Anyhow, we will see how it goes. If it works I will have a killer budget amp. :D

OK, after some searching, the breakout board for HTSSOP is $10. I will probably get this.
http://www.proto-advantage.com/store...cts_id=3100103
http://www.proto-advantage.com/store.../IPC0093_0.JPG

fakeout 17th February 2013 09:27 AM

Wow, someone responded. Well, I can't wait to hear how it works out. If you like the sound, it would be nice to see instructions on how to put it together. (Or, even a Youtube video.)

Boscoe 17th February 2013 11:47 AM

Xrk you should of got the top cooled package as your meant to solder the bottom pad to the pcb and you can only so this with solder paste. SMD is easy just solder opposing corner pins of the chip to stabilise it then solder the rest of the pins. I can do one in a minute or so.

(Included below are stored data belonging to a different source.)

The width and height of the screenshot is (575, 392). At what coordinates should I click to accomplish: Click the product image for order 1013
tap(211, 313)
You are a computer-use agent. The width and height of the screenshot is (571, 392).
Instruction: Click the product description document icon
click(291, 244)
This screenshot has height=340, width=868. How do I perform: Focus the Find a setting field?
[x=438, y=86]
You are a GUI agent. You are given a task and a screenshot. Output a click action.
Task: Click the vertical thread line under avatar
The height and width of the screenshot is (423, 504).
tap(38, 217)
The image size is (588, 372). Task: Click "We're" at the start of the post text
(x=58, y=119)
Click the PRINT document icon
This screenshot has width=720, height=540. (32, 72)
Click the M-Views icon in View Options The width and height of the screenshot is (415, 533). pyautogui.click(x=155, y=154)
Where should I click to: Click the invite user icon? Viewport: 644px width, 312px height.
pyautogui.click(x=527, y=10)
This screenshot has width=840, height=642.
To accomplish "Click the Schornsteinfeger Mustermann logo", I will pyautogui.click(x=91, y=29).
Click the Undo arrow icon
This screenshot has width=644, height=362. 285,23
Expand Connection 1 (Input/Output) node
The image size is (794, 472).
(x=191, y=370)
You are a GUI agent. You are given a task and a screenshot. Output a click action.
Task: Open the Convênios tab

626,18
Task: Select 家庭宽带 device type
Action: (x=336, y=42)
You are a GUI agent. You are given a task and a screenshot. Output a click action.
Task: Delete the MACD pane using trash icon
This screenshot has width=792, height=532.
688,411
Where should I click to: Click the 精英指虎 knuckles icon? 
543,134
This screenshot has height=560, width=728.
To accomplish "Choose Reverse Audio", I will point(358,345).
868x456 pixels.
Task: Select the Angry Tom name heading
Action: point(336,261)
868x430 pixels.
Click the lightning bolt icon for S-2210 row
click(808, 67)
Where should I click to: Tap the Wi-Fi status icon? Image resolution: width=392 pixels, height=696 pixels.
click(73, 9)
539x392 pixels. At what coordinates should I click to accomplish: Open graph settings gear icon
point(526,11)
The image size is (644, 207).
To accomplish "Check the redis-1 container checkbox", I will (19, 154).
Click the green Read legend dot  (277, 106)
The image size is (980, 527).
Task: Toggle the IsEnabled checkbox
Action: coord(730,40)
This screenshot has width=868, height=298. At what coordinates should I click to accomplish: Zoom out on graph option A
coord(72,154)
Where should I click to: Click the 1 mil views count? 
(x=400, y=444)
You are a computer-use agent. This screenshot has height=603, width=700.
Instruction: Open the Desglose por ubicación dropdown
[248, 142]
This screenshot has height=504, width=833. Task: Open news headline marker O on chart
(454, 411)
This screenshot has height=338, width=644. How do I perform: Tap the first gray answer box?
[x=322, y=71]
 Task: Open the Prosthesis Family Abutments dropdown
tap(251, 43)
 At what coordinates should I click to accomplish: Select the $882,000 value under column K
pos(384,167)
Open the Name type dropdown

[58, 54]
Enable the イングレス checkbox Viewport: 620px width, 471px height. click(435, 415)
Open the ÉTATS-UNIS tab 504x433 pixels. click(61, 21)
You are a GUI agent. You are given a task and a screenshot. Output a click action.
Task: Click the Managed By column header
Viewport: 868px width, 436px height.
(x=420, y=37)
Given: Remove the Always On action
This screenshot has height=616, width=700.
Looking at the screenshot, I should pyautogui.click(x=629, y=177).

xrk971 17th February 2013 12:13 PM

My components all arrived! I opened the box and looked at the SMD parts I ordered. I realize how naive I am because the parts from TI's bill of materials are absolutely the smallest of the small SMD part sizes. You need a microscope to even see it.;) I will have to order a magnifying set of goggles like what watchmakers use and solder paste and liquid flux - after watching some youtube videos of how to assemble and solder SMD components. What this means is that a very capable moderately powered amp can be made on a circuit small as a credit card. Does anyone have a suggested vendor they use for making custom pcb's. I have looked online and there are so many. I have enough parts to try this using my crazy paper based approach first. It will be interesting but I foresee a period of eyestrain coming up! :D

rsavas 19th February 2013 06:53 PM

With a fine tippped iron, small OD solder, a steady hand, you should be able to do this without resorting to needing solder paste etc. I use a 10x jewelers loom magnifier.
Soldering the thermal pad is another story, if a large via is underneath the part you can flow solder through the via to the other side.

xrk971 19th February 2013 07:49 PM

Quote:

Originally Posted by rsavas (Post 3376862)
With a fine tippped iron, small OD solder, a steady hand, you should be able to do this without resorting to needing solder paste etc. I use a 10x jewelers loom magnifier.
Soldering the thermal pad is another story, if a large via is underneath the part you can flow solder through the via to the other side.

I just ordered the jeweler's loupe (actually binocular magnifier goggles). I have a pretty small tip iron and fairly small size solder. I plan to deal with the thermal power pad by flipping the chip on its back like a dead bug with legs in the air (truly dead bug assembly! ;) ). I will then either solder or clamp a heat sink (copper rod with fins) onto the now exposed thermal pad. There is a variant of the chip with thermal pad located on top (the 50W TPA3116 comes this way standard).

rsavas 19th February 2013 08:15 PM

And you want to do what?, try to solder onto the leads hanging in the air = crazy!!
Drill a hole through the center of the exposed pad on the PCB, enough to get the soldering iron tip to heat up the exposed pad, on the IC & the PCB, next, solder the components leads as usual, right side up, then finally solder the exposed thermal pad afterwards.